▸ **WORK REQUEST 1**:
Decide whether each statement agrees with the ATAD5 passage below. Answer yes or no and quote the deciding words of the passage.
(a) ATAD5 causes PCNA to build up on chromosomes.
(b) Ubiquitin is added to PCNA to signal a damage bypass mechanism.
(c) The damage bypass process is fast and error-free.
▸ **WORK REQUEST 2**: Please reproduce the ATAD5 passage word for word from "In eukaryotic cells, this" up to and including "smooth DNA metabolism.".

▸ **TEXT**:

◇ ◇ ◇ ◇ ◇ ◇ ◇

In eukaryotic cells, this DNA clamp protein is called proliferating cell nuclear antigen (PCNA), which facilitates DNA synthesis and damage repair. We discovered that the ATAD5 protein prevents PCNA from accumulating excessively on chromosomes, ensuring smooth DNA metabolism.

To investigate the biochemical properties of ATAD5 and its regulatory proteins, we use an in vitro approach, where purified proteins are tested under specific conditions in a controlled environment. We also introduce mutations in specific regions of these proteins to examine how their functions change, helping us understand their structural properties.

Q. Please introduce one of the center’s key research findings.
In August, we published findings demonstrating that ATAD5 regulates the "damage bypass signal," preventing excessive amplification of the signal and maintaining genomic integrity even when DNA damage occurs.

During chromosome replication, PCNA helps DNA polymerase remain attached to DNA. However, when DNA polymerase encounters damaged DNA, it cannot continue synthesis and detaches from PCNA. To prevent replication from halting completely, a small protein called ubiquitin is added to PCNA, signaling for a damage bypass mechanism to activate, allowing replication to continue past the damaged DNA.

However, this bypass process is error-prone and slow, so after the damaged site is bypassed, the ubiquitin signal must be removed to restore normal replication. We identified that ATAD5 plays a crucial role in controlling this process by removing PCNA from DNA and deubiquitinating PCNA to deactivate the damage bypass signal.

◇ ◇ ◇ ◇ ◇ ◇ ◇

▸ **MATERIAL PROVIDED**:
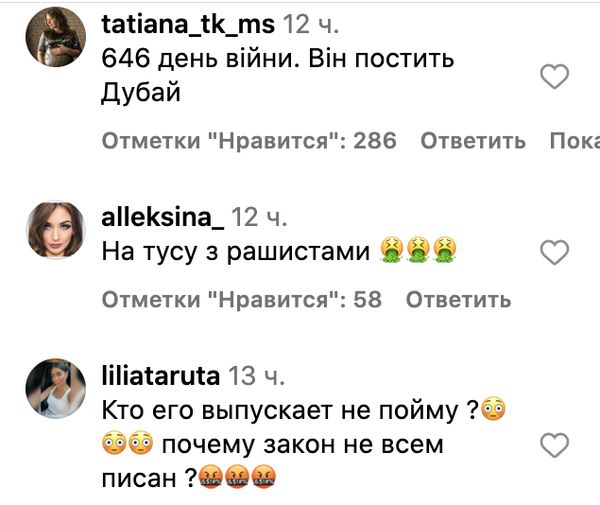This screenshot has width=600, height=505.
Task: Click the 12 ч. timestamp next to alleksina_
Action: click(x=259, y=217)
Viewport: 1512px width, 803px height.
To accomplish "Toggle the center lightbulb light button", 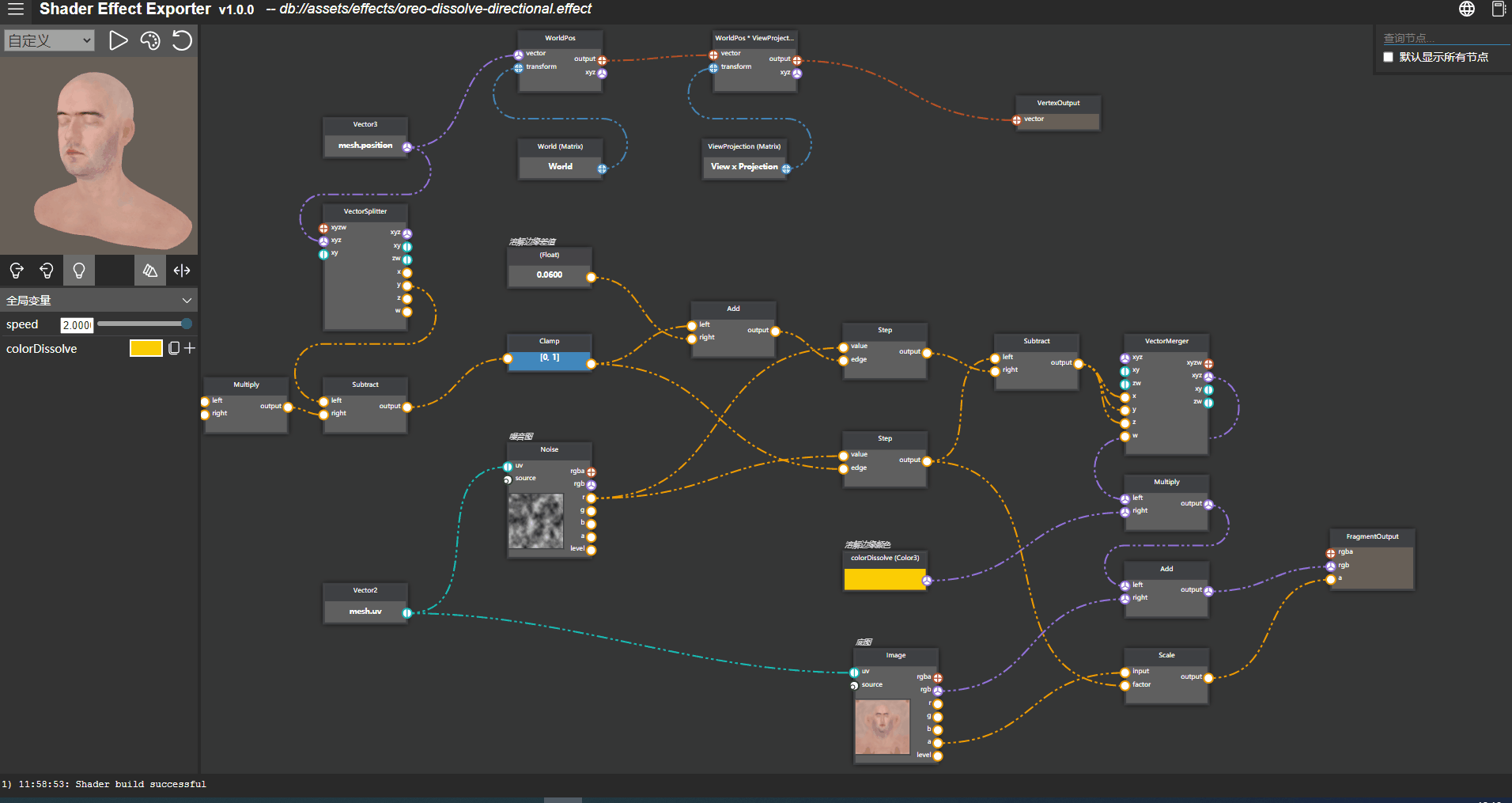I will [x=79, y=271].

◇ ◇ ◇ ◇ ◇ ◇ ◇

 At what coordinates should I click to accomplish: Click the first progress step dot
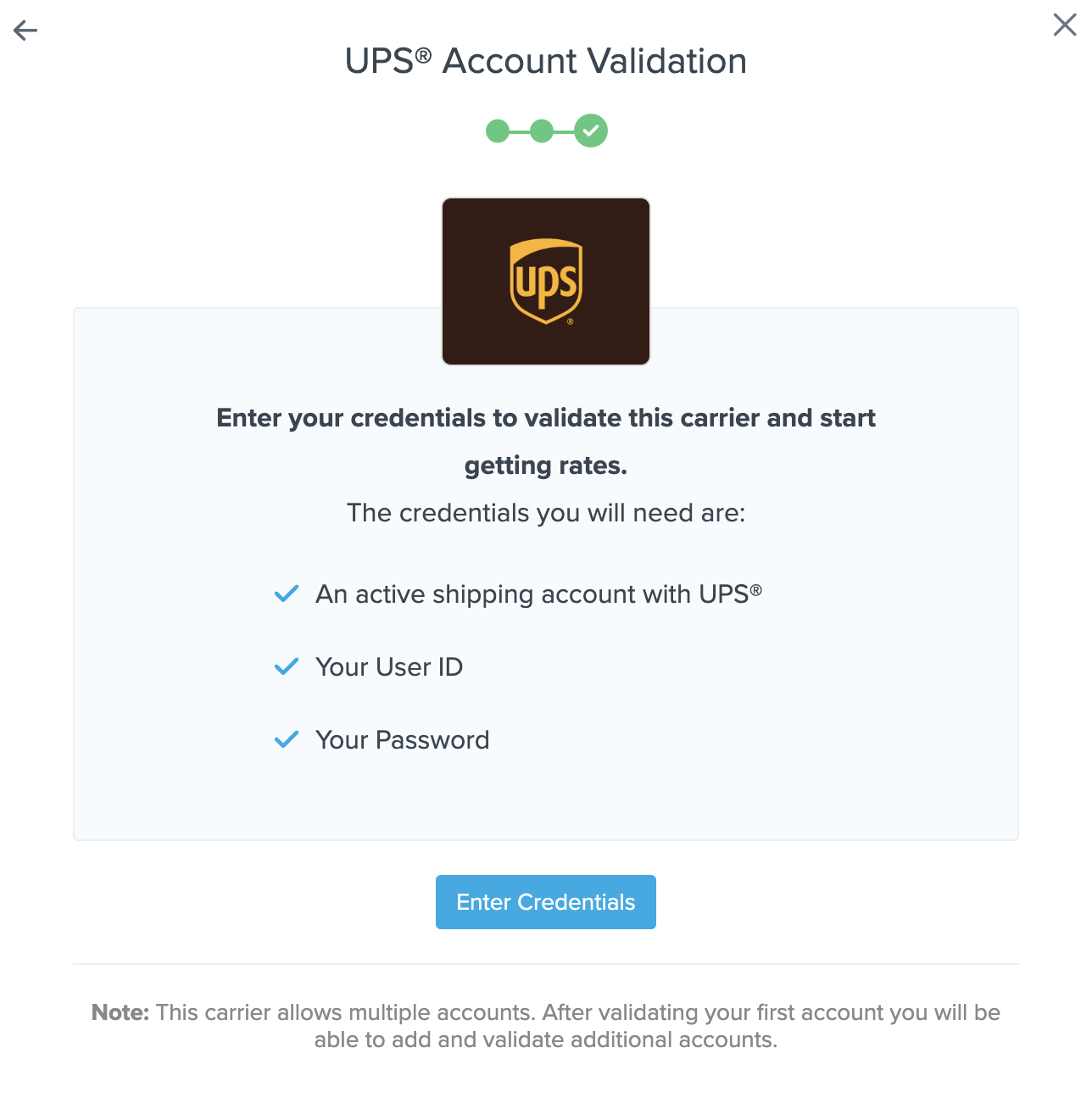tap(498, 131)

◇ ◇ ◇ ◇ ◇ ◇ ◇

▸ **ANSWER 1**:
(a) No: "the ATAD5 protein prevents PCNA from accumulating excessively on chromosomes"
(b) Yes: "a small protein called ubiquitin is added to PCNA, signaling for a damage bypass mechanism to activate"
(c) No: "this bypass process is error-prone and slow"

▸ **ANSWER 2**:
In eukaryotic cells, this DNA clamp protein is called proliferating cell nuclear antigen (PCNA), which facilitates DNA synthesis and damage repair. We discovered that the ATAD5 protein prevents PCNA from accumulating excessively on chromosomes, ensuring smooth DNA metabolism.